Auparavant, le ministère de l'Intérieur irakien avait indiqué qu'"une journaliste étrangère a été kidnappée par des inconnus" et que les forces de sécurité s'employaient à «garantir sa libération», selon un communiqué. Une source sécuritaire a dit à l'AFP que les faits s'étaient produits dans la capitale Bagdad.
«Les efforts se poursuivent»
La journaliste a été identifiée comme étant Shelly Kittleson, qui collabore notamment avec le site spécialisé sur le Moyen-Orient, al-Monitor. Ce dernier a appelé à sa libération «immédiate». Dans un communiqué, Reporters Sans Frontières (RSF) s'est dit pour sa part très préoccupé par cet enlèvement, et a souligné que la journaliste «connaissait bien l'Irak».
Selon l'International Women's Media Foundation, une ONG, Shelly Kittleson est une «journaliste reconnue» spécialisée sur le Moyen-Orient et est basée à Rome. Les autorités irakiennes ont déclenché une opération pour retrouver les ravisseurs après avoir reçu des informations ayant fait état de son enlèvement.
Une course-poursuite a conduit à l'interception d'un véhicule «appartenant aux ravisseurs, qui s'est renversé alors qu'ils tentaient de fuir. Les forces de sécurité ont pu arrêter l'un des suspects et saisir l'un des véhicules utilisés pour le crime», a ajouté le ministère. «Les efforts se poursuivent pour retrouver les autres individus impliqués et garantir la libération de la journaliste enlevée», selon la même source.

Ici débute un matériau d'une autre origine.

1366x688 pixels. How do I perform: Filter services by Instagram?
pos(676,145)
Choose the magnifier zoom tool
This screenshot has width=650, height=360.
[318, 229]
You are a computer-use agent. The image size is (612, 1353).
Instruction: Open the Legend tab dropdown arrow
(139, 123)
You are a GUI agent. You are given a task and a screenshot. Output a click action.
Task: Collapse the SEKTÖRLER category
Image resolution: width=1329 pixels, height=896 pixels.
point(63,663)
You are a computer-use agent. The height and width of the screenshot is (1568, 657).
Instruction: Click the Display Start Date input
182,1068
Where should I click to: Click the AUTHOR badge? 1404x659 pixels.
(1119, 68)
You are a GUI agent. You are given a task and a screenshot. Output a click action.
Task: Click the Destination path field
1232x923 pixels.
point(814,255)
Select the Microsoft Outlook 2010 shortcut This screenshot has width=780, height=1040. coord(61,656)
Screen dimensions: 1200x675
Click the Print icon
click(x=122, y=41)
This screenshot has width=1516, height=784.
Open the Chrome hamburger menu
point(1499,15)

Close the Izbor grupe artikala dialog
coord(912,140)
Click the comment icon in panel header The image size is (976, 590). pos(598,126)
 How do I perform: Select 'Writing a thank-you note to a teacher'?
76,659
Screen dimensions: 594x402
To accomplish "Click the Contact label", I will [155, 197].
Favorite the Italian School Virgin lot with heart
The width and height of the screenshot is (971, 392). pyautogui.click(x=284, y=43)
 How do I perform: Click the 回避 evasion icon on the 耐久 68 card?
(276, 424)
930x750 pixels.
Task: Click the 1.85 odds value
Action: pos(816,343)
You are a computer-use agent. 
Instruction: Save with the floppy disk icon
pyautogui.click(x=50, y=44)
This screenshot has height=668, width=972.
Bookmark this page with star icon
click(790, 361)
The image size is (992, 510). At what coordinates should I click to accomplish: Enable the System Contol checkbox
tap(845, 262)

Par le passé, Bagdad était tristement célèbre pour les enlèvements et les tentatives d'enlèvement mais leur nombre a diminué à mesure que la situation sécuritaire de l'Irak s'est améliorée ces dernières années. L'universitaire israélo-russe Elizabeth Tsourkov a été kidnappée dans la capitale irakienne en 2023. Elle a été détenue pendant deux ans avant d'être libérée l'an dernier.